July 22, 2021
The Debate on “Right to Repair”: A Primer
President Biden’s recent executive order on competition restarted a debate over whether technology companies and other manufacturers should be able to restrict who can repair their products. While rural residents and entrepreneurs would benefit from an expanded “right to repair,” manufacturers have valid concerns surrounding data privacy, intellectual property, and brand integrity, contends AAF’s Technology & Innovation Policy Analyst Juan Londoño. More moderate solutions to this problem, such as pursuing broader licensing by manufacturers, could be a better approach that benefits consumers while addressing the concerns of manufacturers.

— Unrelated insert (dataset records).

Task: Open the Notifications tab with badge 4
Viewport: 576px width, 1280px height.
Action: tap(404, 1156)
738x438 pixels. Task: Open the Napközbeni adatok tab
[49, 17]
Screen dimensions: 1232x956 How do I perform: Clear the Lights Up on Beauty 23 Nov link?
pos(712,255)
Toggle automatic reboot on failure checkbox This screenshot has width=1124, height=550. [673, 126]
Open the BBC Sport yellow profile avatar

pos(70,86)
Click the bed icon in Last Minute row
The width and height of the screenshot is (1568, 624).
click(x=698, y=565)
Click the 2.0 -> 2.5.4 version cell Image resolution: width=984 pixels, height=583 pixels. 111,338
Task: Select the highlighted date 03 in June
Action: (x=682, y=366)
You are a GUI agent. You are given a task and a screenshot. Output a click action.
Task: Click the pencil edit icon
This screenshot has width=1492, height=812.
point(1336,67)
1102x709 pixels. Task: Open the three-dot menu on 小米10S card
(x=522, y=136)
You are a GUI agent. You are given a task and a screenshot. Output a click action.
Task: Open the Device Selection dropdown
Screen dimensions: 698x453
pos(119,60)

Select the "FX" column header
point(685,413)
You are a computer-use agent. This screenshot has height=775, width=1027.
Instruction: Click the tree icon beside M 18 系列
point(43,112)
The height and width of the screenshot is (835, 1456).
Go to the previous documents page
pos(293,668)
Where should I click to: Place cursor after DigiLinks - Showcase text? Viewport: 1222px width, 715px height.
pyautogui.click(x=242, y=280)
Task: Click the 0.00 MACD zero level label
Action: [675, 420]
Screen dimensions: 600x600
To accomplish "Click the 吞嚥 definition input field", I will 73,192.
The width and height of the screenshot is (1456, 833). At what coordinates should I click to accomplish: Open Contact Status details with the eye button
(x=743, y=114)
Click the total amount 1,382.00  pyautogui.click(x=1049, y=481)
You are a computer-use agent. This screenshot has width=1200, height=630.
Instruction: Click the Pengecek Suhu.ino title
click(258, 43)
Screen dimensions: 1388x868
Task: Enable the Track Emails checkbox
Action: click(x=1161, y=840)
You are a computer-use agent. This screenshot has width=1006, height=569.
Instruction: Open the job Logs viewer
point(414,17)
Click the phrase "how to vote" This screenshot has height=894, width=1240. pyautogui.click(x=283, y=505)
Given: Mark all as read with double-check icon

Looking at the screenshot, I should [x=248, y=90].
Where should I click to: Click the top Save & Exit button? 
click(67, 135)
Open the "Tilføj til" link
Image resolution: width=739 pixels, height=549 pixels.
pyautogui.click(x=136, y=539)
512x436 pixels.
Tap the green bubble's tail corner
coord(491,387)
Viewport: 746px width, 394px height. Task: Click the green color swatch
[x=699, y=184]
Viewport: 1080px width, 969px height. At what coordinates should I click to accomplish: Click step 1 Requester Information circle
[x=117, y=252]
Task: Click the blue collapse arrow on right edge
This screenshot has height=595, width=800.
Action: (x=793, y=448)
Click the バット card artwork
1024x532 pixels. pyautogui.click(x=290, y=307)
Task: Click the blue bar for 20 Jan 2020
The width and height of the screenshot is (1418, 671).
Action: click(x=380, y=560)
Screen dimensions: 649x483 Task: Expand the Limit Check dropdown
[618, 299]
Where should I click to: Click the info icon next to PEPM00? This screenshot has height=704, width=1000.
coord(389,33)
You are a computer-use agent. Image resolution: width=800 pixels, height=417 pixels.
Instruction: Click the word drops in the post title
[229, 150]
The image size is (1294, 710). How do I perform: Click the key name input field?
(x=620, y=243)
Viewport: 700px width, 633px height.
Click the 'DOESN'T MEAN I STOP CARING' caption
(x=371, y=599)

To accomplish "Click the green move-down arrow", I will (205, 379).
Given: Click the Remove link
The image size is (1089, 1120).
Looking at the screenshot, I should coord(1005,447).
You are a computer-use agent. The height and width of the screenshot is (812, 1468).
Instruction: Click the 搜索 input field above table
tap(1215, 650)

Strengthening the offering of repair services benefits users by reducing the costs of repairing electronics and other essential goods such as tractors. But the implementation of a right to repair mandate is not as simple as it may seem, as it can also negatively impact both consumers and manufacturers. Promoting independent repair services must also come with safeguards that protect the intellectual property rights of manufacturers and the safety of consumers. Alternatives such as an expansion or implementation of a certification or licensing program provided by manufacturers could solve most of these concerns. Advancing right to repair ought to examine cases of success such as the car repair market, where ultimately manufacturers and repair shops worked together to create a standard where consumers, repair shops, and manufacturers all benefit.